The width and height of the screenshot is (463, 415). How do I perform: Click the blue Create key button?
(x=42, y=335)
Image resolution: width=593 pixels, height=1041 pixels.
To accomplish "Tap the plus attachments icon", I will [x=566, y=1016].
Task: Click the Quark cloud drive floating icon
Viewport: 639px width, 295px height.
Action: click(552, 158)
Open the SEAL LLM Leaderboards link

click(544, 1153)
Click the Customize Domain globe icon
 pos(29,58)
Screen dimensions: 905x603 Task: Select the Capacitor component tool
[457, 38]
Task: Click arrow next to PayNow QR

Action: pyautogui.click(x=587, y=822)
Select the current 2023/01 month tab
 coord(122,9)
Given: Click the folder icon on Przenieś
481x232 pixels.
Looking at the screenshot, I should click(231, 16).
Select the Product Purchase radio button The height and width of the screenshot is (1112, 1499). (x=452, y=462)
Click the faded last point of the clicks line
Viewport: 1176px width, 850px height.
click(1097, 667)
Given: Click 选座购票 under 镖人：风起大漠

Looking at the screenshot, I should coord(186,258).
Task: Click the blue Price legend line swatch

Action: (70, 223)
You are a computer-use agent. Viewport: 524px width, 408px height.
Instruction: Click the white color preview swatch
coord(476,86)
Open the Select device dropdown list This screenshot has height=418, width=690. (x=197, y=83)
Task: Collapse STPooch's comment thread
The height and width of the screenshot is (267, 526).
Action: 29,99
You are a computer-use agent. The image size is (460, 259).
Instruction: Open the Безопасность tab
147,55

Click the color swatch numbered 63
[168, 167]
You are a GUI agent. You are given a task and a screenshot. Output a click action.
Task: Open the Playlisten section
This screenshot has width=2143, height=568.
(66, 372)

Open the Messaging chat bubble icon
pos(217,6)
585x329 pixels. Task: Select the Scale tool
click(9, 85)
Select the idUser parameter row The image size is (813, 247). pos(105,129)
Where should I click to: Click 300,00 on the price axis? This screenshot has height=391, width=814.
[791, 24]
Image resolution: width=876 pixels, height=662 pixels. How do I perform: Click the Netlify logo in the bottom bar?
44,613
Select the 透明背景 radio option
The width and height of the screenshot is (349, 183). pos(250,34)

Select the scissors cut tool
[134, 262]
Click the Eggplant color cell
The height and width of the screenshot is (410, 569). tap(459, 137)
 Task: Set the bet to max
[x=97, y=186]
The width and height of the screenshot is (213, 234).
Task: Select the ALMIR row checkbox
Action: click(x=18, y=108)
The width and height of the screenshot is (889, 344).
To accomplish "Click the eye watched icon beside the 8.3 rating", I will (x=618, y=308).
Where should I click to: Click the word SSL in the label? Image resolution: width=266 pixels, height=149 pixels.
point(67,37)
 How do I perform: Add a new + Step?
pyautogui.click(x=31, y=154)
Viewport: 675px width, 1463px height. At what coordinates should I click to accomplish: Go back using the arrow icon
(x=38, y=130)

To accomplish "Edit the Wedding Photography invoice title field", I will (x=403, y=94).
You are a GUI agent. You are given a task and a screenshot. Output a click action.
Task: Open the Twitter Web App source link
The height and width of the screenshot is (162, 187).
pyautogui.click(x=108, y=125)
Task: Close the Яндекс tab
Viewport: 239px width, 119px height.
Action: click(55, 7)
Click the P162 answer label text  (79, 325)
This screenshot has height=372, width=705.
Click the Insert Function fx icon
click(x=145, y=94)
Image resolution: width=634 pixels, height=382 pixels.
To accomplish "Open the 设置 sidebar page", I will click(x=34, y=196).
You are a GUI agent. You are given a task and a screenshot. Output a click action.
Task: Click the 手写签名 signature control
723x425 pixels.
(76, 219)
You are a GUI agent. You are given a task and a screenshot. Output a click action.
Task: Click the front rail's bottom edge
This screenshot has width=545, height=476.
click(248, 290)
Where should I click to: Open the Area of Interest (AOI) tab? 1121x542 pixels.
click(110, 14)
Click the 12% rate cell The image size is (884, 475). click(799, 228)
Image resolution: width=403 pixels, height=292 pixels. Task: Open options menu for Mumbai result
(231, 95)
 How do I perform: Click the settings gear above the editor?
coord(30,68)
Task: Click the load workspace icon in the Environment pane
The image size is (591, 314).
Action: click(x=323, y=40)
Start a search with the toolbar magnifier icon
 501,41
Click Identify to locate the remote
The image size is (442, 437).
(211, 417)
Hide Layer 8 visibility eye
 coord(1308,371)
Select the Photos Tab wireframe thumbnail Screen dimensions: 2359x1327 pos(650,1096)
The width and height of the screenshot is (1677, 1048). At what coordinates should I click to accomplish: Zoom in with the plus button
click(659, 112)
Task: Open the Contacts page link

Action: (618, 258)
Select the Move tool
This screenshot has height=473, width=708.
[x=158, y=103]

> **TASK GOAL**: Rewrite the lines between the one holding "Task: Set the bet to max" and the one holding "will (x=403, y=94).", inclusive, changing "icon" to "button" and leaving everything else as it is.

> **FINAL RESULT**:
 Task: Set the bet to max
[x=97, y=186]
The width and height of the screenshot is (213, 234).
Task: Select the ALMIR row checkbox
Action: click(x=18, y=108)
The width and height of the screenshot is (889, 344).
To accomplish "Click the eye watched button beside the 8.3 rating", I will (x=618, y=308).
Where should I click to: Click the word SSL in the label? Image resolution: width=266 pixels, height=149 pixels.
point(67,37)
 How do I perform: Add a new + Step?
pyautogui.click(x=31, y=154)
Viewport: 675px width, 1463px height. At what coordinates should I click to accomplish: Go back using the arrow button
(x=38, y=130)

To accomplish "Edit the Wedding Photography invoice title field", I will (x=403, y=94).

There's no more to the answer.